Diritti

PIANO MELONI | L’Etiopia revoca l’accreditamento ai giornalisti della Reuters a seguito di un rapporto investigativo

Il Comitato per la protezione dei giornalisti chiede alle autorità etiopi di ripristinare l’accreditamento di tre giornalisti della Reuters a cui è stato impedito di scrivere dopo che l’agenzia di stampa ha pubblicato un rapporto in cui si affermava che l’Etiopia stava segretamente addestrando le forze impegnate nella guerra civile nel vicino Sudan.

Il 14 febbraio, la Reuters ha riferito che l’Autorità per i media etiope (EMA) aveva “rifiutato” di rinnovare l’accreditamento dei giornalisti e aveva anche revocato il suo accreditamento per coprire il 39° vertice dei capi di stato e di governo dell’Unione africana nella capitale etiope Addis Abeba il 14 e 15 febbraio.

“La revoca delle credenziali di Reuters è l’ultima di una preoccupante serie di misure repressive e regolamentari contro la stampa internazionale e indipendente in Etiopia”, ha affermato Muthoki Mumo, coordinatore del programma Africa del Cpj. “Le autorità etiopi dovrebbero ripristinare le credenziali di Reuters, revocare le sanzioni contro gli altri media indipendenti e smettere di trattare il giornalismo critico come una minaccia”.

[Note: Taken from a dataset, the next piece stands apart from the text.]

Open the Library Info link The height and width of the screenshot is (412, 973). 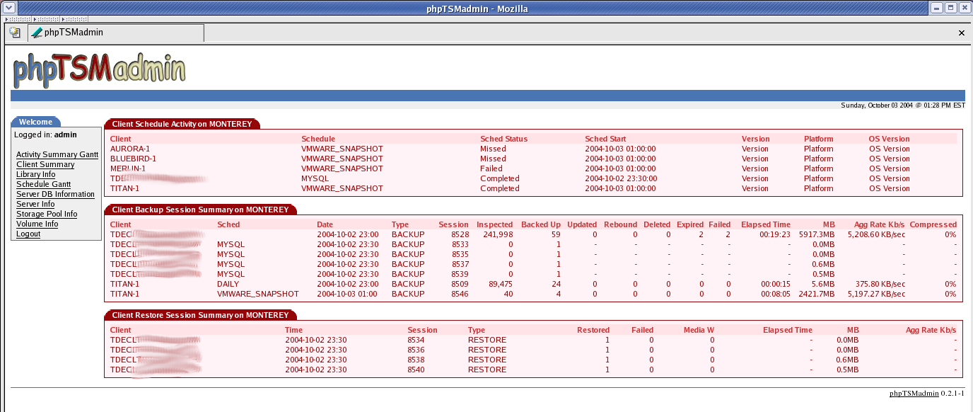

Reuters ha affermato che l’Ema ha “informalmente indicato” che le azioni dell’organismo di regolamentazione sono state sollecitate dall’inchiesta Reuters del 10 febbraio, riportata da Nairobi, Londra e Il Cairo, che sosteneva che l’Etiopia ospitasse un campo segreto, finanziato dagli Emirati Arabi Uniti (Eau), per addestrare migliaia di combattenti per le Forze di Supporto Rapido (RSF) paramilitari del Sudan. Il gruppo è stato accusato di crimini di guerra.

Le autorità etiopi non hanno risposto pubblicamente al rapporto, mentre gli Emirati Arabi Uniti hanno respinto le accuse definendole “infondate”.

Reuters ha dichiarato che sta riesaminando la decisione e che continuerà a riferire sull’Etiopia “in modo indipendente, imparziale e affidabile”.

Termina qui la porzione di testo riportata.